Pertama, ciri ilegal terlihat dari bagaimana dalam kudeta ini Menhan, Jenderal Abdul Fattah Assisi yang diambil sumpah oleh Presiden Moursi, mengambil sumpah dan melantik Presiden baru Adly Mansour untuk menggantikan Presiden Morsi yang dahulu melantik dirinya.

Kedua, kehendak rakyat diabaikan. Kudeta militer tersebut serta-merta melupakan hasil Pemilu, menyorot massa yang berkumpul di Tahrir sambil mengatasnamakan rakyat Mesir, serta mengabaikan sekitar tiga puluhan juta rakyat di ragam kota, termasuk di Raba'a Adawiyya.

Kemudian El Beredei yang dalam Pemilu hanya memperoleh 1,7 % pascakudeta diangkat menjadi Wakil Presiden.
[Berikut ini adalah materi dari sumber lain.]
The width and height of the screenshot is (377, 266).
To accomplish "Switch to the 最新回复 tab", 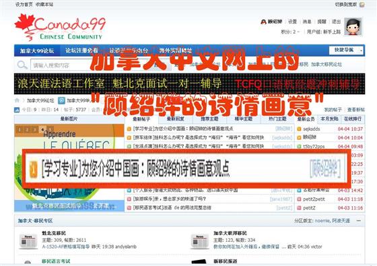I will [176, 119].
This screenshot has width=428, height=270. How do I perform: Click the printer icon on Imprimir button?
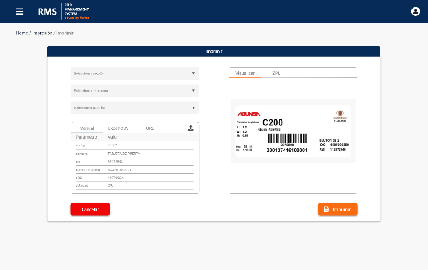(327, 209)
Persis seperti dikatakan Edward Luttwak (1979), dalam Coup d'Etat, a Practical Handbook, keberhasilan kudeta kerap dipawangi oleh fungsionaris elit yang berkoalisi dengan aktor pemerintahan, militer, dan pemimpin ekonomi yang ingin melawan kemauan rakyat hasil Pemilu demokratis.

Ketiga, kudeta pada dasarnya merupakan "ketidakstabilan politik elit" (Fosu, 2002), ada pihak statusqois dari kalangan para jenderal yang masih enggan dipimpin sipil dan memaksakan kembali bangunan institusi sosial politik yang sesuai dengan hasrat kekuasaan mereka dalam bentuk pengakuan otoritas penuh.



Kembalinya Statusqouis

Fundamental dari segala kekacauan ini adalah ketidaksiapan mental statusquois untuk menerima fakta kekalahan dalam Pemilu Parlemen dan Presiden dari para reformis yang kini menjadi aktor politik domestik baru.

Sayangnya ketidaksportifan statusqouis warisan rezim Mubarak ini dilanjutkan dengan perilaku despotik dengan penggunaan ragam kekerasan politik dan terorisme (political violence and terrorism).

Hingga kini (per 28 Juli 2013) tindakan militer telah menimbulkan korban meninggal 480 orang, 8.000 orang terluka, dimana 50 di antaranya sekarat, 1.500 orang ditangkap, dan 9 channel TV ditutup supaya tidak ada yang meliput pembantaian ini.

Pola kudeta Mesir ini nampaknya hendak diadopsi di negara-negara lain di kawasan yang tersapu Arab Spring. Di Tunisia, terjadi pembunuhan misterius terhadap dua anggota perlemen dari oposisi, Chokri Belaid pada Februari dan Mohammaed Brahmi 25 Juli kemarin. Ini merupakan provokasi untuk menuntut mundur Perdana Menteri Ali Larayedh, dari partai pemerintah AnNahdhah.